_Excerpt provided_

───

Our insight is that the same view tree in Fig. 1 can compute the gradient vector used for learning \(f_{a,c}\), where we replace the SQL SUM and * operators.
As shown in Sect. 8.1, the gradient of the square loss objective function needs the computation of three types of aggregates: the scalar \(c \) that is the count aggregate SUM(1); the vector \(\varvec{s} \) of linear aggregates SUM(i), for \(i\in \{\texttt {B},\texttt {D},\texttt {E}\}\); and the matrix \(\varvec{Q} \) of quadratic aggregates SUM(\(i*j\)), where \(i,j\in \{\texttt {B},\texttt {D},\texttt {E}\}\). These aggregates capture the correlation between the features and the label.
We treat these aggregates as one compound aggregate \((c,\varvec{s},\varvec{Q})\) so we can share computation across them. This compound aggregate can be partially pushed past joins similarly to the SUM aggregate discussed before. Its values are carried in the key payloads of views in the view tree from Fig. 1. For instance, the partial compound aggregate \((c _\texttt {T},\varvec{s} _\texttt {T},\varvec{Q} _\texttt {T})\) at the view V\(_\texttt {T}\) computes, for each C-value, the count, sum, and sum of squares of the D-values in T. Similarly, the partial aggregate \((c _\texttt {S},\varvec{s} _\texttt {S},\varvec{Q} _\texttt {S})\) at the view V\(_\texttt {S}\) computes, for each pair (A, C), the count, sum, and sum of squares of E-values in S. In the view V\(_\texttt {ST}\), which is the join of V\(_\texttt {T}\) and V\(_\texttt {S}\), each key (a, c) is associated with the multiplication of the payloads for the keys c in V\(_\texttt {T}\) and (a, c) in V\(_\texttt {S}\). This multiplication works on compound aggregates: The scalar \(c _\texttt {ST}\) is the arithmetic multiplication of \(c _\texttt {T}\) and \(c _\texttt {S}\); the vector of linear aggregates \(\varvec{s} _\texttt {ST}\) is the sum of the scalar-vector products \(c _\texttt {T}\varvec{s} _\texttt {S}\) and \(c _\texttt {S}\varvec{s} _\texttt {T}\); finally, the matrix \(\varvec{Q} _\texttt {ST}\) of quadratic aggregates is the sum of the scalar-matrix products \(c _\texttt {T}\varvec{Q} _\texttt {S}\) and \(c _\texttt {S}\varvec{Q} _\texttt {T}\), and of the outer products of the vectors \(\varvec{s} _\texttt {T}\) and the transpose of \(\varvec{s} _\texttt {S}\) and also of \(\varvec{s} _\texttt {S}\) and the transpose of \(\varvec{s} _\texttt {T}\). Our approach shares the computation across the aggregates: The scalar aggregates are used to scale up the linear and quadratic aggregates, while the linear aggregates are used to compute the quadratic aggregates.
We now turn to incremental view maintenance. F-IVM operates over view trees. Whereas for non-incremental computation we only materialize the top view in the tree and the input relations, for incremental computation we may materialize additional views to speed up the maintenance task. Our approach is an instance of higher-order IVM, where an update to one relation may trigger the maintenance of several views.

───

_Recorded data_
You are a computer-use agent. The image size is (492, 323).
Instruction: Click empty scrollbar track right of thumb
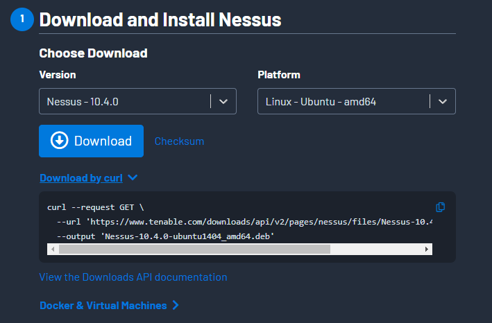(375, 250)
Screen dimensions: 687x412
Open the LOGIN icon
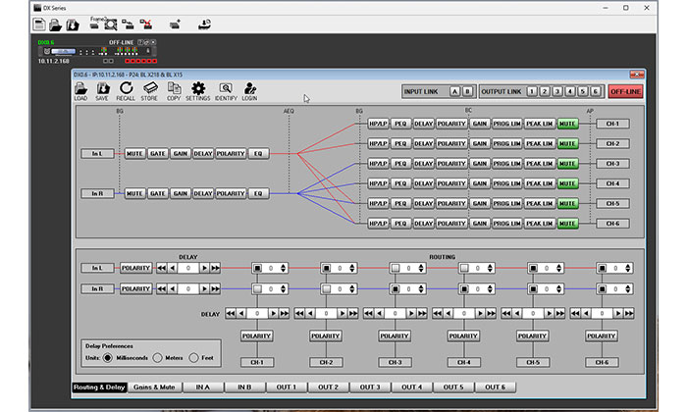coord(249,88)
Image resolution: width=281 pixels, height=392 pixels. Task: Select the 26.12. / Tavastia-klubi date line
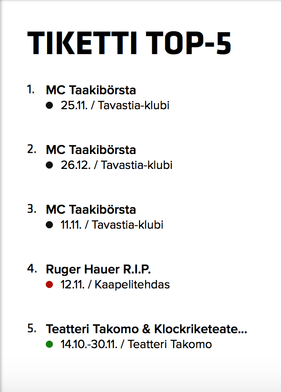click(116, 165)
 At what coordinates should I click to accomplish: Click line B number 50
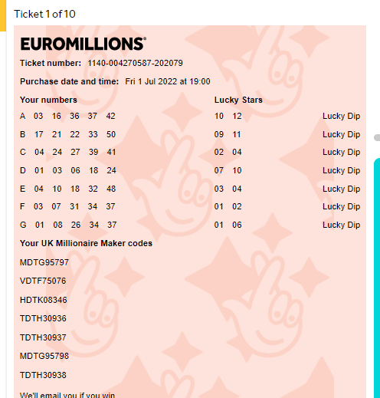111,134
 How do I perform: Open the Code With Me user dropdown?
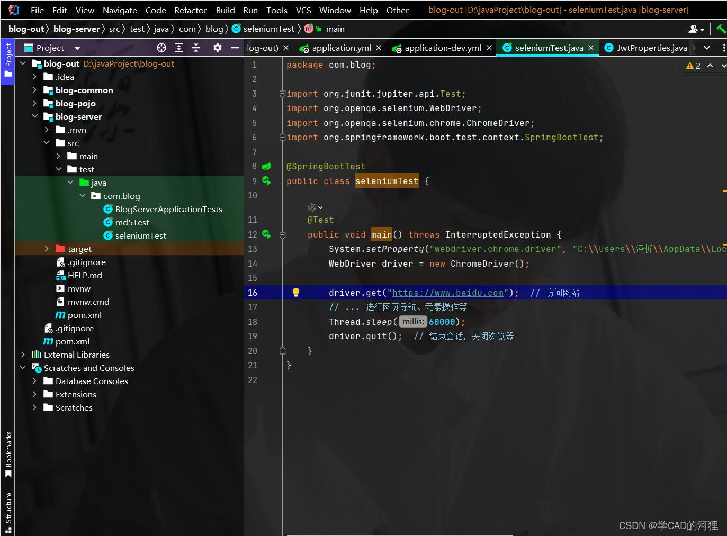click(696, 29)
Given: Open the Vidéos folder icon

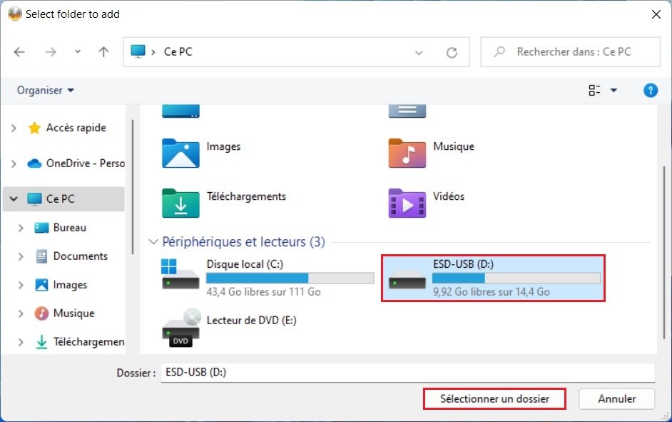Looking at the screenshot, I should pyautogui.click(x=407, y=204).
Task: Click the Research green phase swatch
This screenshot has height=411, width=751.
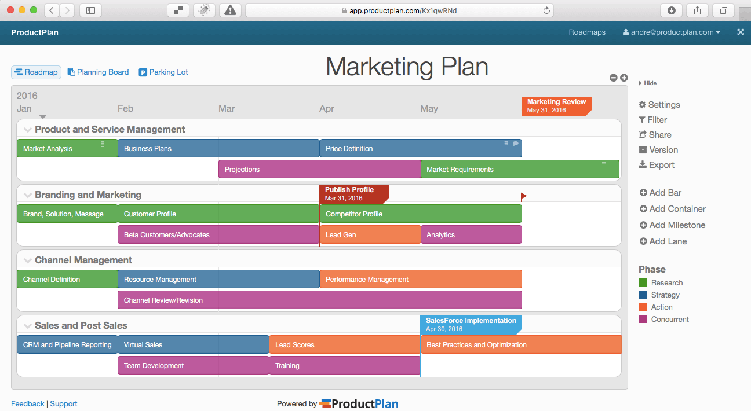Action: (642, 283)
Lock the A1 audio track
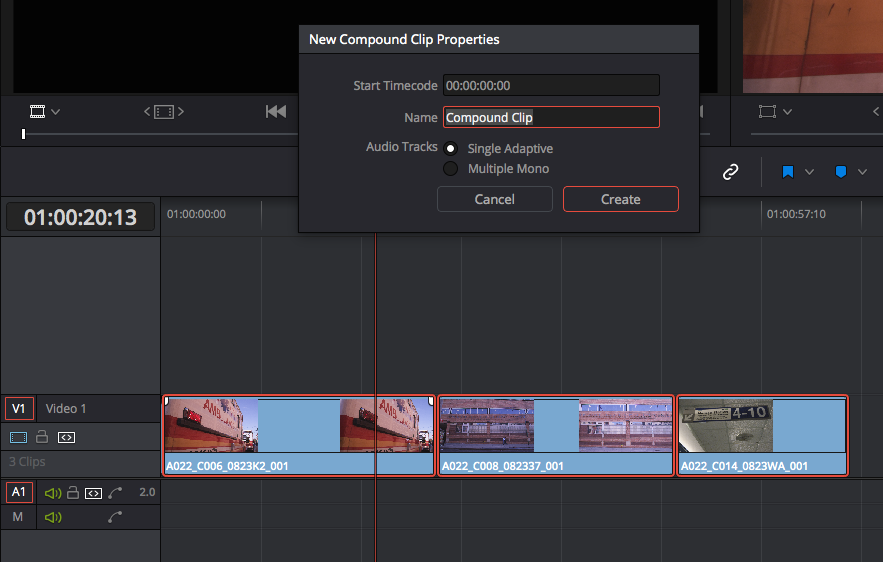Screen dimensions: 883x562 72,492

───

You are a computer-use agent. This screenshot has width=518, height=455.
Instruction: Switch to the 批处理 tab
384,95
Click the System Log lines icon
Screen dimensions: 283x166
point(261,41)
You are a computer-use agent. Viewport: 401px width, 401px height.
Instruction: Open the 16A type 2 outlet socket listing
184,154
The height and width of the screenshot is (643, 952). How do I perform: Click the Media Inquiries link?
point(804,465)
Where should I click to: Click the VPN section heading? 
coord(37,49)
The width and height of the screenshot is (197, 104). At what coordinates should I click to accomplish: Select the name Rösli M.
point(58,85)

───

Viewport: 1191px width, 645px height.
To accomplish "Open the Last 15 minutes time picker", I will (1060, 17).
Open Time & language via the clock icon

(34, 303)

───

_Direction 1_
Answer these questions from the passage on aggregate computation over view trees:
(a) What three types of aggregates does the gradient of the square loss objective function need?
(b) In the shared computation across aggregates, what are the scalar aggregates used for?
(c) What is the approach called in which an update to one relation may trigger the maintenance of several views?
_Direction 2_
From the passage on aggregate computation over view trees, retype the stretch from "As shown in" through "and the label.".
Answer using only the passage on aggregate computation over view trees, not the material that comes after it.

_Solution 1_
(a) A count aggregate, a vector of linear aggregates, and a matrix of quadratic aggregates.
(b) They are used to scale up the linear and quadratic aggregates.
(c) Higher-order IVM.

_Solution 2_
As shown in Sect. 8.1, the gradient of the square loss objective function needs the computation of three types of aggregates: the scalar \(c \) that is the count aggregate SUM(1); the vector \(\varvec{s} \) of linear aggregates SUM(i), for \(i\in \{\texttt {B},\texttt {D},\texttt {E}\}\); and the matrix \(\varvec{Q} \) of quadratic aggregates SUM(\(i*j\)), where \(i,j\in \{\texttt {B},\texttt {D},\texttt {E}\}\). These aggregates capture the correlation between the features and the label.